Ripe with Anticipation

Here are 14 projects AN is looking forward to see completed in 2024

An aerial rendering provides a sense of the completed campus, set within the 34-acre Hancock Park. (Atelier Peter Zumthor & Partner/The Boundary)

2023 was a blockbuster year for the completion of cultural and museum projects. Now, 2024 is proving to be no exception with a full roster of residential buildings, infrastructure projects, and parks slated to open. Keep your eyes peeled for these 14 projects online and in the pages of The Architect’s Newspaper in the coming months. And in case you missed it during the holidays, we gathered the top new stories, reviews, controversies, interiors, and more in our 2023 Year in Review.

LACMA
Peter Zumthor
Los Angeles

At $750 million the new LACMA building, scheduled for a 2024 completion, is poised to be the cultural building opening of the year. Ground broke on the Peter Zumthor–designed expansion, which will house the museum’s permanent collection, in 2020 after a slew of construction delays. Whether the art is installed and visitors can populate the galleries by then remains to be seen. Critics have already had a go denouncing the building and its curved concrete form.

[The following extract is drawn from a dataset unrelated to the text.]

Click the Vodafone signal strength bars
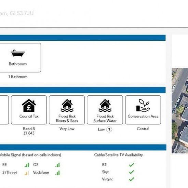 point(57,173)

Populus Hotel (Courtesy Studio Gang)

Populus
Studio Gang
Denver, Colorado

In Denver a Studio Gang project slated to open this year promises to make good on a big claim: “the first carbon-positive hotel in the U.S.” The 13-story building’s form and ornamentation references Colorado’s aspen trees, Populus tremuloides. The building will house “micro” apartments, in addition to 265 hotel rooms and event space. It’s located close to Denver’s Civic Center Park, a historic park in the city that Studio Gang was recently tapped to work on.

Notre Dame Cathedral under construction circa October 2023 (MOSSOT/Wikimedia Commons/CC BY 4.0)

Notre Dame Cathedral
Philippe Villeneuve and Rémi Fromont
Paris

When a fire tore through the Notre Dame Cathedral in Paris in 2019 it destroyed the 12th-century Gothic building’s famous spire and rendered the building unsafe for occupation. Since the blaze restorers have carefully reconstructed the cathedral’s roof and its scorched interiors. The architecture community was excited by an international competition that sought to redesign the spire, in the end it was decided to realize the replacement spire as it was originally built.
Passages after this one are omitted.